Give the number of lines in the data below that contain the string "Viewport", and nothing else. Case counts.

**Data for the task**
....
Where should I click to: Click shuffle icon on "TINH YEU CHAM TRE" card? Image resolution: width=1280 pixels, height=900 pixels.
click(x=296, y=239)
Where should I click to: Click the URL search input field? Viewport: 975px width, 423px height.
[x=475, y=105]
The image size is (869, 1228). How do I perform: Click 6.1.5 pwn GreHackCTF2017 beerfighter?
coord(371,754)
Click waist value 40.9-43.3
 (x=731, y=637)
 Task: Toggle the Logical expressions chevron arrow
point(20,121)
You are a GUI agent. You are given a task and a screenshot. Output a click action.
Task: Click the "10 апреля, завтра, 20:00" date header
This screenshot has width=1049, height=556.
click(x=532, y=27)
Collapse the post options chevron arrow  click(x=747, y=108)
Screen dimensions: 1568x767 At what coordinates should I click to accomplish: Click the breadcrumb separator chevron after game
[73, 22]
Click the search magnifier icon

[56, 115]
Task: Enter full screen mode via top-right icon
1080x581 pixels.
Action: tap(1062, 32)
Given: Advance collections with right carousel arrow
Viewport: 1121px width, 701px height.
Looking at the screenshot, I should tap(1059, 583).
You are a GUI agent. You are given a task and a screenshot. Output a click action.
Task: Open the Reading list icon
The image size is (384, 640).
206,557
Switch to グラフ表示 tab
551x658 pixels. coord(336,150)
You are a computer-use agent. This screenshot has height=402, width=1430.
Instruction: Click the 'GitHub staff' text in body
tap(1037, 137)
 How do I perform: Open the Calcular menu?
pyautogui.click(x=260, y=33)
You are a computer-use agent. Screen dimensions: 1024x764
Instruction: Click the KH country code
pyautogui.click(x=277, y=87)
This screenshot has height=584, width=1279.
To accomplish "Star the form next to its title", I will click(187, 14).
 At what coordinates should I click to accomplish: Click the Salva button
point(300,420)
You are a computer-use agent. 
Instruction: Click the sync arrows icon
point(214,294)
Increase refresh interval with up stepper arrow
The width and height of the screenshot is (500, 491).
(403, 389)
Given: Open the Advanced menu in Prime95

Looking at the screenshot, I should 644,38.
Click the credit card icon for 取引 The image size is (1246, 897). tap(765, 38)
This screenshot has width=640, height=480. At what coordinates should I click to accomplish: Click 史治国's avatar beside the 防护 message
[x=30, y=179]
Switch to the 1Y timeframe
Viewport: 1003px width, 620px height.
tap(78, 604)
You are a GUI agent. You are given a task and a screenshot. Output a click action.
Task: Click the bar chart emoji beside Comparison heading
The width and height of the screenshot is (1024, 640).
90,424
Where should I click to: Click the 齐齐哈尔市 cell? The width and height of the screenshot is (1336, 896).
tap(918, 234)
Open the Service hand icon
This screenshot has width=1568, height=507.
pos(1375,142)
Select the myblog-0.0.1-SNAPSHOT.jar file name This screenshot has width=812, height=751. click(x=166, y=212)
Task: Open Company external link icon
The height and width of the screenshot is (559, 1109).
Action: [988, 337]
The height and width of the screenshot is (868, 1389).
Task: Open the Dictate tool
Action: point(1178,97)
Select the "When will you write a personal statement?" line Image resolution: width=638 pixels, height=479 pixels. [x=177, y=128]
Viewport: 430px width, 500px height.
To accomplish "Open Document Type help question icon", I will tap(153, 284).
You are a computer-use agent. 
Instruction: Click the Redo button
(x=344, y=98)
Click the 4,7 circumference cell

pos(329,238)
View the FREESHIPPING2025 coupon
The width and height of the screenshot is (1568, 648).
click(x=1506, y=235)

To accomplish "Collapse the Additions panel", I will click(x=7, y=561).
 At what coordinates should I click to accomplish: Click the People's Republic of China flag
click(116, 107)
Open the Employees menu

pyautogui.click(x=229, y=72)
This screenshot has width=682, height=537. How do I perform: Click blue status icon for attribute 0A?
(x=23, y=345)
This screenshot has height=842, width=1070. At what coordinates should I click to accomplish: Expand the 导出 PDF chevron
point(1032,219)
....
**Solution for this problem**
4